------ TRECHO SELECIONADO ------
POR MARINA DIAS
DE ASSUNÇÃO
 
Quando abriu o pesado portão de ferro de sua residência na manhã daquele sábado, 30 de junho, Miguel López Perito estava muito bem-humorado. De sapato social, calça jeans e uma camisa listrada em verde e amarelo, o ex-secretário-geral da Presidência do Paraguai sentou-se e acendeu vagarosamente um cigarro.
 
No meio de seu belo jardim, com mesas e livros espalhados ao ar livre, Perito recebeu a reportagem de Terra Magazine para uma entrevista de pouco mais de uma hora. Antes mesmo de qualquer pergunta ter sido feita, disparou: "Eles tentaram esse golpe mais de vinte e quatro vezes. Vinte e quatro! Agora, mudei de chefe e quem manda em mim é a minha mulher". E soltou uma gargalhada.
 
López Perito era o homem forte do ex-presidente paraguaio Fernando Lugo, destituído do cargo no último dia 22 de junho, quando o vice-presidente, Federico Franco, assumiu o Palácio dos López, após aprovação do impeachment pelo Congresso. Segundo Perito, o governo do qual fez parte não foi pego de surpresa pela acusação dos parlamentares, ao contrário, cometeu "vários erros políticos estratégicos" que contribuíram – e muito – para a destituição do ex-presidente.
 
"Não fomos surpreendidos [...] Mas o governo Lugo não realizou ações de precaução para evitar o golpe. Faltou experiência política ao presidente. Lugo falhou como político e como estadista”, avalia o ex-secretário geral.
------
TAREFAS E EXERCÍCIOS |
• a. Cite literalmente o trecho selecionado de "Quando abriu o" a "soltou uma gargalhada.".
• b. Transforme em lista numerada as linhas do material apresentado, da linha que contém "Open the R.Nadal - S.Tsitsipas match" até o final do material, ambas as extremidades incluídas. Omita as linhas em branco e deixe as imagens fora da resposta.
------ MATERIAL APRESENTADO ------
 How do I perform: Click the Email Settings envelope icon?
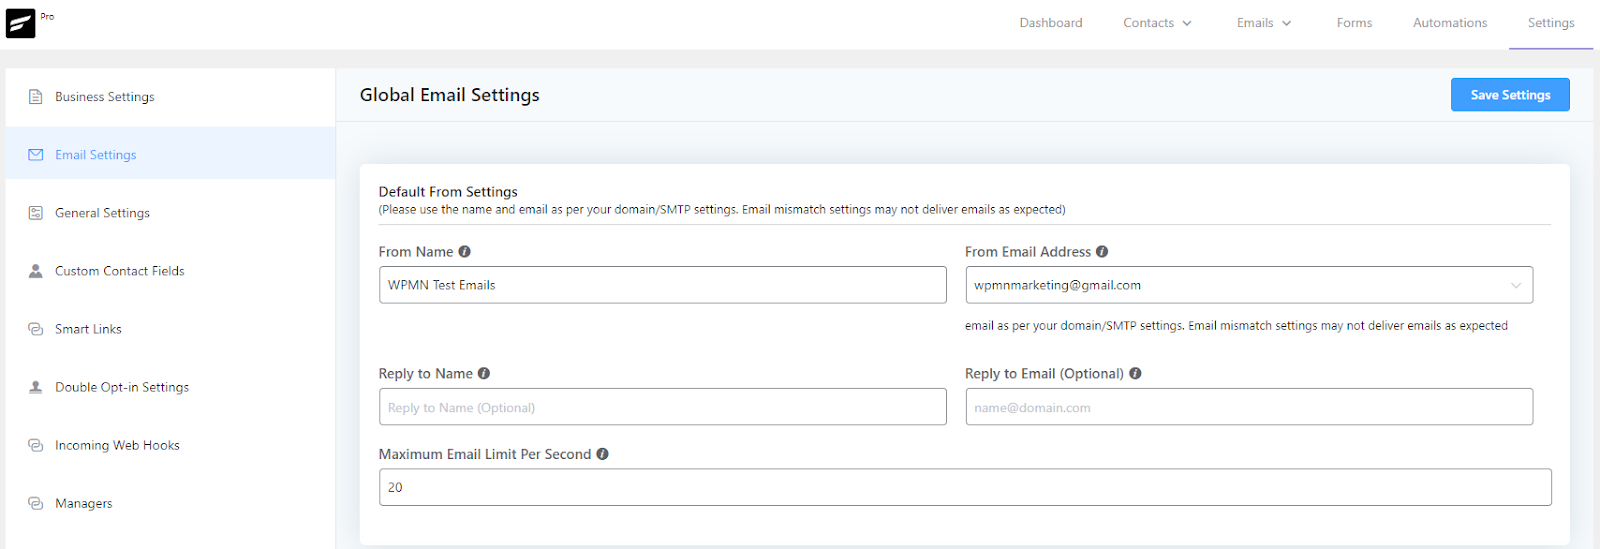[x=36, y=155]
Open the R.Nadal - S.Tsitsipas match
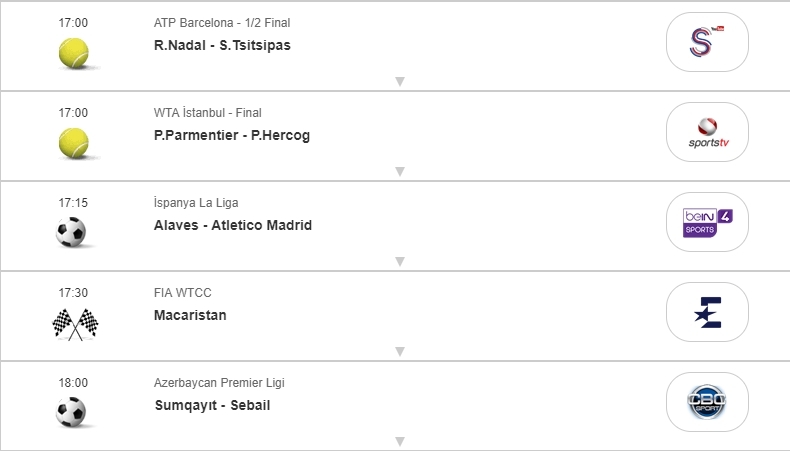 click(222, 45)
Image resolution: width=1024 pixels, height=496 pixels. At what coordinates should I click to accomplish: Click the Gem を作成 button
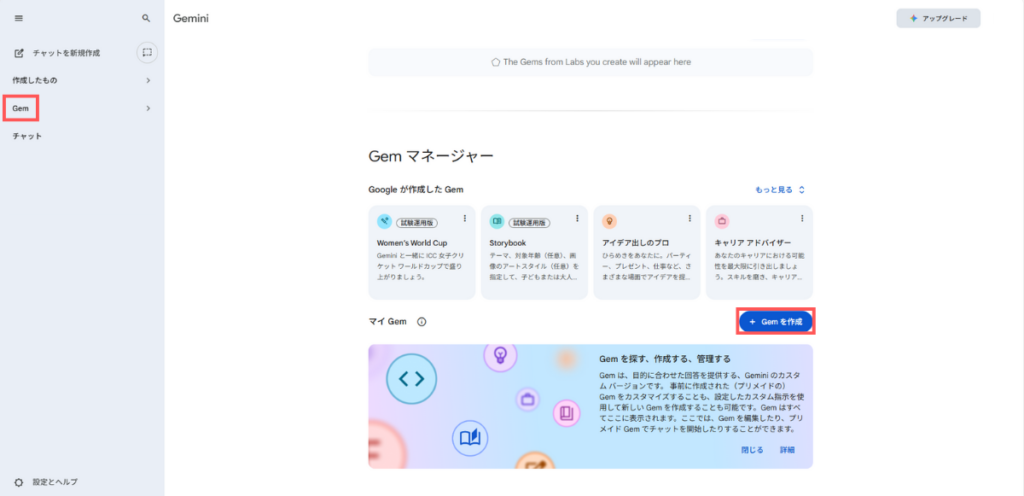[x=776, y=322]
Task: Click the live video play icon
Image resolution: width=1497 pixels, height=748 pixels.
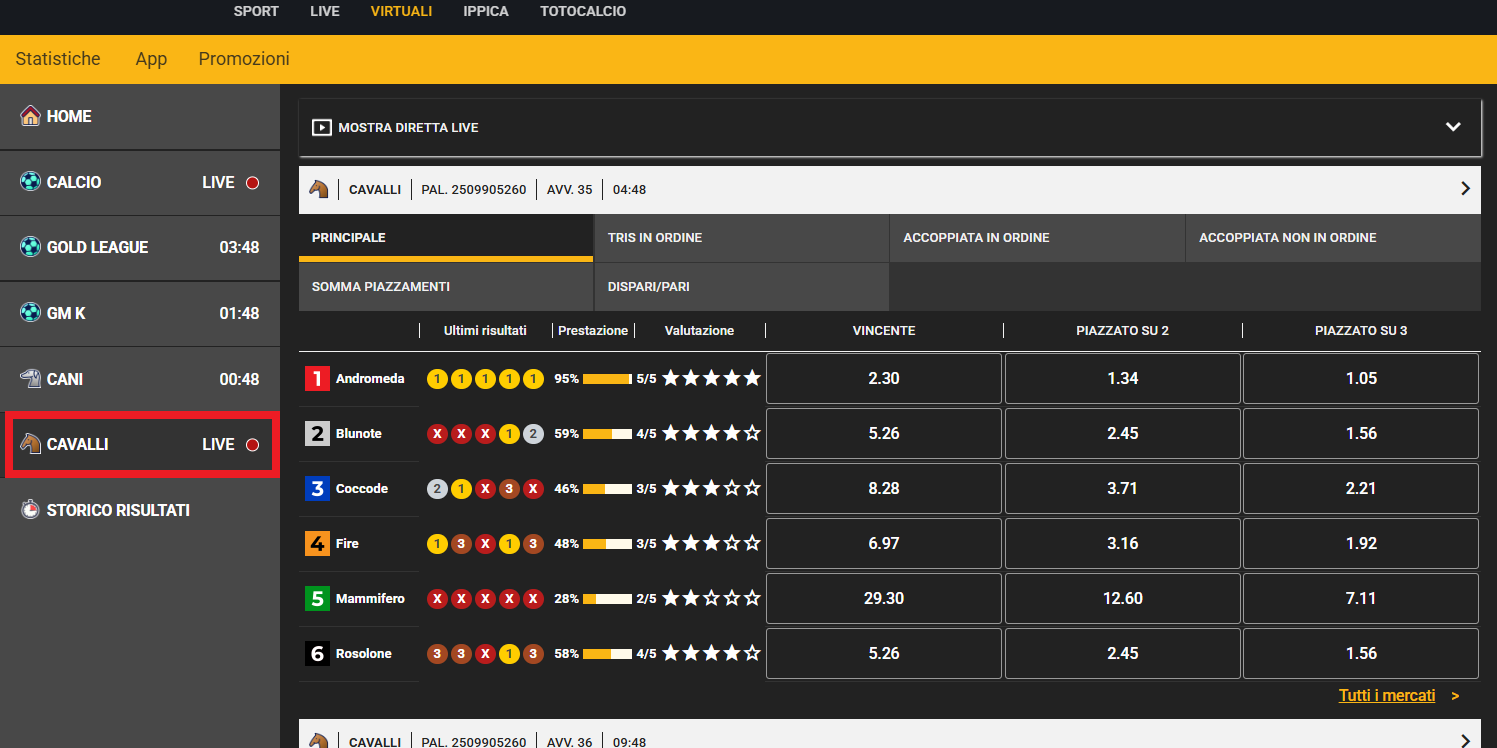Action: 322,128
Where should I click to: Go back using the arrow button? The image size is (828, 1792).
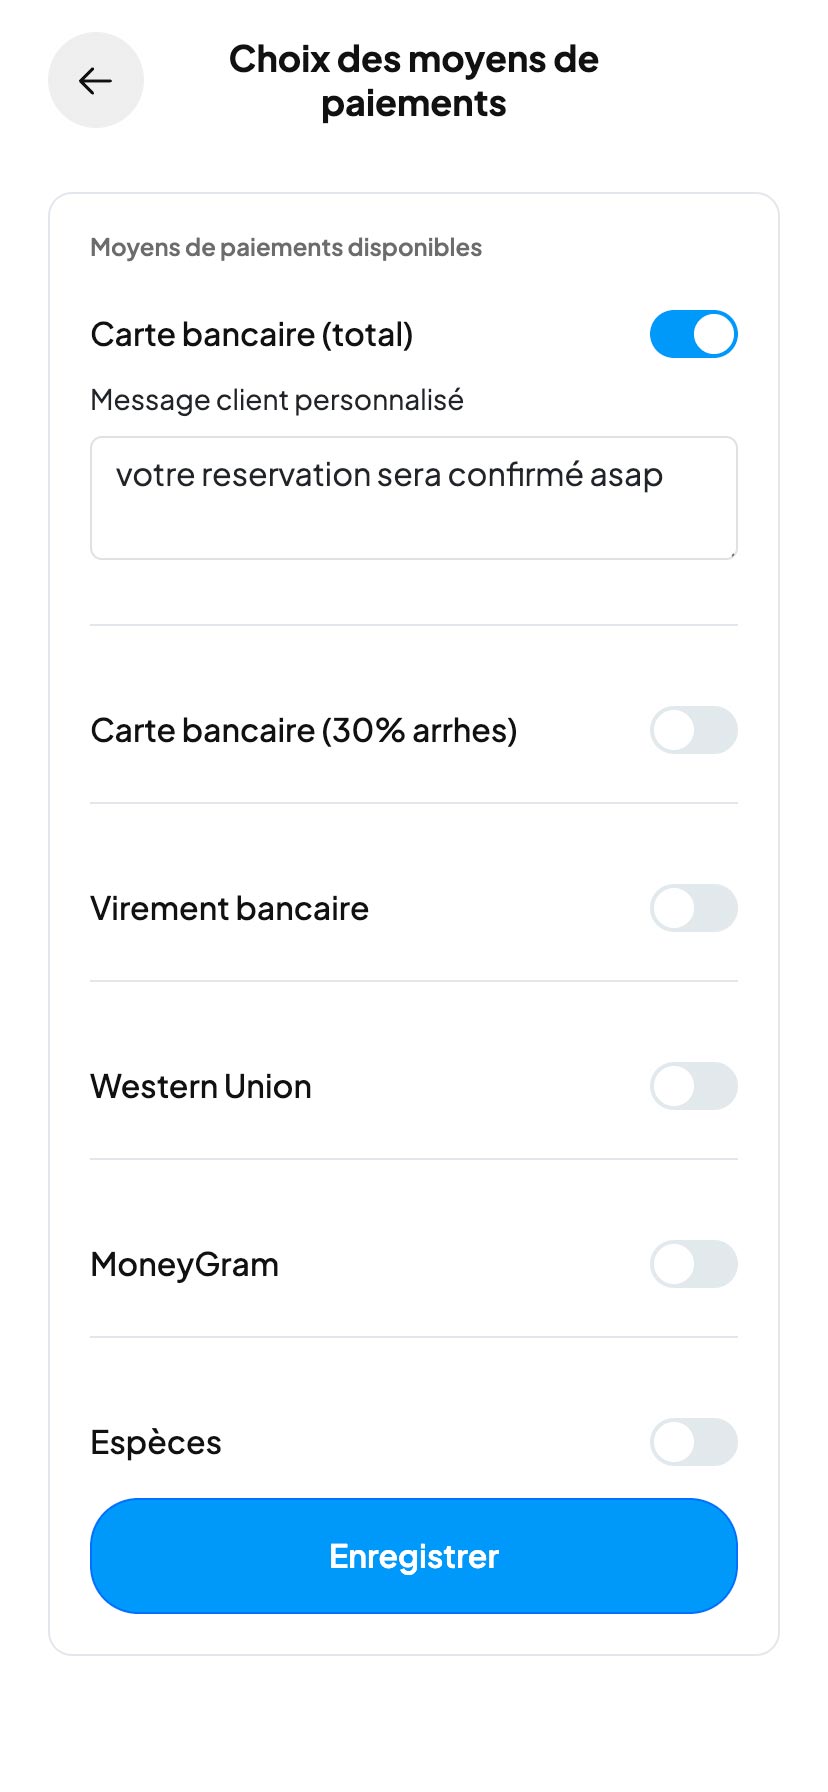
------
RESPOSTAS POR TAREFA |
• a.
Quando abriu o pesado portão de ferro de sua residência na manhã daquele sábado, 30 de junho, Miguel López Perito estava muito bem-humorado. De sapato social, calça jeans e uma camisa listrada em verde e amarelo, o ex-secretário-geral da Presidência do Paraguai sentou-se e acendeu vagarosamente um cigarro.
 
No meio de seu belo jardim, com mesas e livros espalhados ao ar livre, Perito recebeu a reportagem de Terra Magazine para uma entrevista de pouco mais de uma hora. Antes mesmo de qualquer pergunta ter sido feita, disparou: "Eles tentaram esse golpe mais de vinte e quatro vezes. Vinte e quatro! Agora, mudei de chefe e quem manda em mim é a minha mulher". E soltou uma gargalhada.

• b.
1. Open the R.Nadal - S.Tsitsipas match
2.  click(222, 45)
3. Image resolution: width=1024 pixels, height=496 pixels. At what coordinates should I click to accomplish: Click the Gem を作成 button
4. [x=776, y=322]
5. Task: Click the live video play icon
6. Image resolution: width=1497 pixels, height=748 pixels.
7. Action: 322,128
8. Where should I click to: Go back using the arrow button? The image size is (828, 1792).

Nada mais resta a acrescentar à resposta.